The regular expression syntax we admit by default is POSIX, though we may introduce
flags in the future to allow for other regular expression syntax.
Also, it is not possible, and otherwise pointless, to match /
using regular
expressions.
More details about POSIX regular expressions can be found at:
https://en.wikibooks.org/wiki/Regular_Expressions/POSIX-Extended_Regular_Expressions
16.5.3. Top rule structure¶
<rule> ::=
<pattern>
[<qs-guard>]
'->'
[<action>]
<re-write-program-or-stop>
<pattern> ::=
<hook> +
[<pattern-ending>]
<re-write-program-or-stop> ::=
'<*>'
| <re-write-program>
<re-write-program> ::=
[<host>]
<rw-instr> +
[<pp-ending>]
[<query-string-program>]
Whenever we talk of elements to the left of the ->
, we refer to them as “hooks”
or “pattern parts”.
Whenever we talk about elements to the right of the ->
, we refer to them as
“instructions” or “program parts”.
The <*>
is a shortcut for a stop rule, we will explain later what a stop rule is.
16.5.4. Pattern terminators¶
<pattern-endings> ::=
| '/'
| '//+/'
| '//+'
| <file-ending-guard>
Pattern endings can only appear at the end of a pattern.
The simplest one is /
which can be used to ask for the URL path to end in /
.
For example,
/alpha / -> /beta
will change the URL path /alpha/
to /beta
, but it won’t match the
URL path /alpha
without the ending slash.
The next three pattern endings can match one or more path segments (never
zero path segments!).
The second one, //+/
can only match if the path ends in slash, and
the third one, //+
will only match if the path does not end in slash.
So:
- //+/
# matches /alpha/beta/gamma/, but not /alpha/beta/gamma
- /alpha //+
# matches /alpha/beta/gamma , but not /alpha/beta/gamma/ nor /a/b
Note the use of spaces around elements of the rules, they are not required but help make the rule easier to read.
The last terminator, the <file-ending-guard>
is used to capture
the rest of the path components,
if it ends with a filename that contains a match of the provided regular
expression.
<file-ending-guard> ::=
'//+</' REGULAR_EXPRESSION '/>'
Note that we have written the expansion above in a single line: no spaces are allowed between the pieces of this expansion.

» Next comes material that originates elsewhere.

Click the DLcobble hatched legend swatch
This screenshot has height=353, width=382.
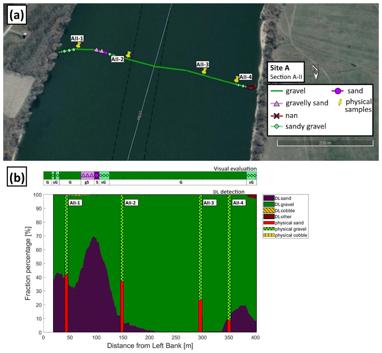click(x=269, y=210)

Here are some examples of how file ending guards work:
- /alpha //+</\\.php/> -> /beta/<+>
# will match /alpha/beta/a.php.b and convert it to /beta/a.php.b, but it won't
# match /alpha/beta/a.Xhp.b
- /alpha //+</\\.php$/> -> /beta/<+>
# will match /alpha/beta/file.php but not /alpha/beta/a.php.b
In ShimmerCat, whenever there is a regular expression, a search is done,
not a full match, unless the regular expression starts of course with
either ^
or $
.
16.5.5. Ending path program parts¶
These are the counterparts of the pattern terminators, at the other side of
the ->
.
They are not necessarily the last element of the re-write program, as
there can also be query string dispositions.
<pp_ending> ::=
'/<+>'
| '/<+>/'
| '<+>_'
| '/'
| '//'
The first three elements write whatever any of the //+/
or //+
pattern terminators
acquired, the difference being in how they handle any ending slash:
/<+>
will preserve any ending slash captured by either//+/
or//+
, but it won’t add any./<+>/
will add an ending slash if required to ensure that the constructed URL path ends in slash./<+>_
will remove an ending slash if required to ensure that the constructed URL path does not end in slash.
Here are some examples:
- /a/b//+ -> /a/b/<+>
# matches "/a/b/c/d" and converts it to "/a/b/c/d"
- /a/b //+ -> /ab/<+>/
# matches "/a/b/c/d" and converts it to "/ab/c/d/"
- //+/ -> /<+>_
# matches "/a/b/c/d/" and converts it to "/a/b/c/d"
The last two, /
and //
are simpler and do both the same: they add a /
at the end of the constructed
URL path if there is none, or preserve one already there.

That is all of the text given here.